• _Brief_
Every line below that contains "computer" is to be copied.

• _Dataset excerpts_
/---

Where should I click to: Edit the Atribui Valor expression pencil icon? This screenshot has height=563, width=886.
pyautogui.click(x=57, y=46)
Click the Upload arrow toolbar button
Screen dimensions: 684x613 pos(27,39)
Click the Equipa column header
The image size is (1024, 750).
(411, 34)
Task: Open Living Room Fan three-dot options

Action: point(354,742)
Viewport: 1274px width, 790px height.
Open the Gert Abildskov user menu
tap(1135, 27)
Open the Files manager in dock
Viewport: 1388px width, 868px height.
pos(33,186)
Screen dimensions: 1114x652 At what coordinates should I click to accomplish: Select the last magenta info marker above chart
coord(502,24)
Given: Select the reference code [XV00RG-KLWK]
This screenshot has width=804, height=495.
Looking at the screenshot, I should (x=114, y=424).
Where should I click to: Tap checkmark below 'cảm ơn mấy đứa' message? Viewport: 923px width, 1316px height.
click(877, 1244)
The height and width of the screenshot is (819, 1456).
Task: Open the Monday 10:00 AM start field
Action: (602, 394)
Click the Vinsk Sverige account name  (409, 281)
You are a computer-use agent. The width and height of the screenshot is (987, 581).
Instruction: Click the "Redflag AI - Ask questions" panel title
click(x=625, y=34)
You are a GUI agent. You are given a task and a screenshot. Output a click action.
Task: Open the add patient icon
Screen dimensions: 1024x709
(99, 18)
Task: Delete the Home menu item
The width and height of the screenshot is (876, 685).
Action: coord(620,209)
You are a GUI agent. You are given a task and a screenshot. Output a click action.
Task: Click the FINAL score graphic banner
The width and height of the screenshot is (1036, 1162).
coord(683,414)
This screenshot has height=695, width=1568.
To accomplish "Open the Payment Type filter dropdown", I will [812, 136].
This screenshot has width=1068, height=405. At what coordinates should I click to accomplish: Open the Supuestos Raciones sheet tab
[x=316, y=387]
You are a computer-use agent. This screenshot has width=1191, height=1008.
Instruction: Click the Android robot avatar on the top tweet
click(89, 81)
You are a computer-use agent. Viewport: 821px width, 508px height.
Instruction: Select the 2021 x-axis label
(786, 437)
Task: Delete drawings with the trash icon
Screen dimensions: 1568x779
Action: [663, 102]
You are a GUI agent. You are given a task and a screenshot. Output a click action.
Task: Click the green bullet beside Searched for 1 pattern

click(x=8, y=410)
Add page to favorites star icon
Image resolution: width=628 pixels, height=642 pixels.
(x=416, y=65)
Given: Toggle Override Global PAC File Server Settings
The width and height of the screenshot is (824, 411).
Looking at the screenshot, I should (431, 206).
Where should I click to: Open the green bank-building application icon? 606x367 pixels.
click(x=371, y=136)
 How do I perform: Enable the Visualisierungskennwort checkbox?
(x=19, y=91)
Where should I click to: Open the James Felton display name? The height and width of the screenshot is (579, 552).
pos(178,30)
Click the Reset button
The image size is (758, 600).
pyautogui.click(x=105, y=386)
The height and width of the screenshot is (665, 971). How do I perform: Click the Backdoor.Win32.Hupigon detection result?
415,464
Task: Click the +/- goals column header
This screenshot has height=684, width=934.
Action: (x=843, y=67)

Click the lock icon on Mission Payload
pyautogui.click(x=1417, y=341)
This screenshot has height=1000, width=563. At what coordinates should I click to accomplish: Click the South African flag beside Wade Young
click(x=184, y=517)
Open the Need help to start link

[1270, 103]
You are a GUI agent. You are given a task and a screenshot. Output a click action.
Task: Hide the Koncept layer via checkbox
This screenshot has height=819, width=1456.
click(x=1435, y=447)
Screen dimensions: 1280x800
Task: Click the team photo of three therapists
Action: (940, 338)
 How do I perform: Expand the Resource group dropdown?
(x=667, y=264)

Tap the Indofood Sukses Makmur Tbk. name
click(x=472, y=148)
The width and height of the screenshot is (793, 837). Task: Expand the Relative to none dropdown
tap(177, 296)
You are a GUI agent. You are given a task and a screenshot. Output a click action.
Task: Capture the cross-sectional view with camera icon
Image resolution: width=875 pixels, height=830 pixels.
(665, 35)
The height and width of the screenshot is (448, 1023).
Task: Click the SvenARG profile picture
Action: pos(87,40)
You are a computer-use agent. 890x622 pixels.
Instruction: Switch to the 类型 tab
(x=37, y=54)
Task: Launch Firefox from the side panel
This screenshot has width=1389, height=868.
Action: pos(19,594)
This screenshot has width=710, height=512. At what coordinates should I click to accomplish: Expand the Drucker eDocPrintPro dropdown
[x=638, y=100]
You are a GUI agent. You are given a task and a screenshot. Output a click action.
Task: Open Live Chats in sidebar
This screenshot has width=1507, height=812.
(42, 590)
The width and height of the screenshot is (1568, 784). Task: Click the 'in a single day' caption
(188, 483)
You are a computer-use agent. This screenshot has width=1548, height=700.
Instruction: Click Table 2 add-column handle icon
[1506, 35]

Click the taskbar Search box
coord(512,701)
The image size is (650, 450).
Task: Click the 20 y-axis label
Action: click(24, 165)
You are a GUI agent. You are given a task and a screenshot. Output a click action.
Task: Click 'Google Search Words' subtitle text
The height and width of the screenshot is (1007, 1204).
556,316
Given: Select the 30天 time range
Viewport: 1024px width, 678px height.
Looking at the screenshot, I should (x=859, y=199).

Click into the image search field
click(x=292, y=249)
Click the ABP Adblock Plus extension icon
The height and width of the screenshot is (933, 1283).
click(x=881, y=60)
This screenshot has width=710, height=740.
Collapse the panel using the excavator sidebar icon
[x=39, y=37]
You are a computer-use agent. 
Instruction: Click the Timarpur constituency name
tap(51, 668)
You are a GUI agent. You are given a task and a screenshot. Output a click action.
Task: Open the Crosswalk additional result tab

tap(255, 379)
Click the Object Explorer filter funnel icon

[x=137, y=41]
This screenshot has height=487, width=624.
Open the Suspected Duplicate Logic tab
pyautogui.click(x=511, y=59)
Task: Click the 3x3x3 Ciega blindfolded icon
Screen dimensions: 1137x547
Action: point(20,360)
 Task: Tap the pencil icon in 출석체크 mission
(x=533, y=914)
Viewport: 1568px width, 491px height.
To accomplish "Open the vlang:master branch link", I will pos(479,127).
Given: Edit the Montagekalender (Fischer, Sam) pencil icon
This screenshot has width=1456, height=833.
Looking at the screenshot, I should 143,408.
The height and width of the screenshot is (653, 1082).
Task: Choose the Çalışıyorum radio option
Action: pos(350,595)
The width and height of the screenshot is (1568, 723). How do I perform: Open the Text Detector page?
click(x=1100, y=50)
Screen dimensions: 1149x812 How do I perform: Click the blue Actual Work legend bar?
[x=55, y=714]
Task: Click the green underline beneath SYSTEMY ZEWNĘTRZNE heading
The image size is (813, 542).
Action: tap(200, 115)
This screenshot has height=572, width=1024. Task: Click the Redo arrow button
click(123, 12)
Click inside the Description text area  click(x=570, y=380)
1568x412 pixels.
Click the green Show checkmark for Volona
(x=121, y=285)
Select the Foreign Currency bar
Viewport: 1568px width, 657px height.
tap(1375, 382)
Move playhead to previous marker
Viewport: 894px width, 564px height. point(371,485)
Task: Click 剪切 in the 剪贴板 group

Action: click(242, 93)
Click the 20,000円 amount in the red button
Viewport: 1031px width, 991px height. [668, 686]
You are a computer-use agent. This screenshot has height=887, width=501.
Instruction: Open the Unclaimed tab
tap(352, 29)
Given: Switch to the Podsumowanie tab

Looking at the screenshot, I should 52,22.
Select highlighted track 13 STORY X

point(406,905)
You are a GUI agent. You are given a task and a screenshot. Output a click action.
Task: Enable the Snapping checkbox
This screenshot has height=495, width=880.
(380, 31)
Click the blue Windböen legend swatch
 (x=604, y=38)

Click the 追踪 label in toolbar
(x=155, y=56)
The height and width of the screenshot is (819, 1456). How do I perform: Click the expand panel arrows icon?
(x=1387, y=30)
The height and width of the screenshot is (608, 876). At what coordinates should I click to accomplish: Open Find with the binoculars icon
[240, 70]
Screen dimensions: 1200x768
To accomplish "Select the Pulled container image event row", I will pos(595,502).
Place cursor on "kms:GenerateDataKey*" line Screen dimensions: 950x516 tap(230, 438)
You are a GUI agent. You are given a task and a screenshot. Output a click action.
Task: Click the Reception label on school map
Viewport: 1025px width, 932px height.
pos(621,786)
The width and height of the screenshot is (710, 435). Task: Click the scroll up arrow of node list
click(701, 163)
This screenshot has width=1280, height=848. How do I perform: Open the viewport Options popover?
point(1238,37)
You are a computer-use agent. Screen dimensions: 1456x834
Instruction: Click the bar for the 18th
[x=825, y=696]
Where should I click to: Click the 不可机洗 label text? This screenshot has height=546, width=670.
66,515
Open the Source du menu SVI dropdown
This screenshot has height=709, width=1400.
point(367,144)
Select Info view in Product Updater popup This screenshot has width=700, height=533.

\---

• _Response to the task_
You are a computer-use agent. The width and height of the screenshot is (987, 581).
You are a computer-use agent. This screenshot has width=1191, height=1008.
You are a computer-use agent. Viewport: 821px width, 508px height.
You are a computer-use agent. 890x622 pixels.
You are a computer-use agent. This screenshot has width=1548, height=700.
You are a computer-use agent. 
You are a computer-use agent. This screenshot has height=887, width=501.
You are a computer-use agent. Screen dimensions: 1456x834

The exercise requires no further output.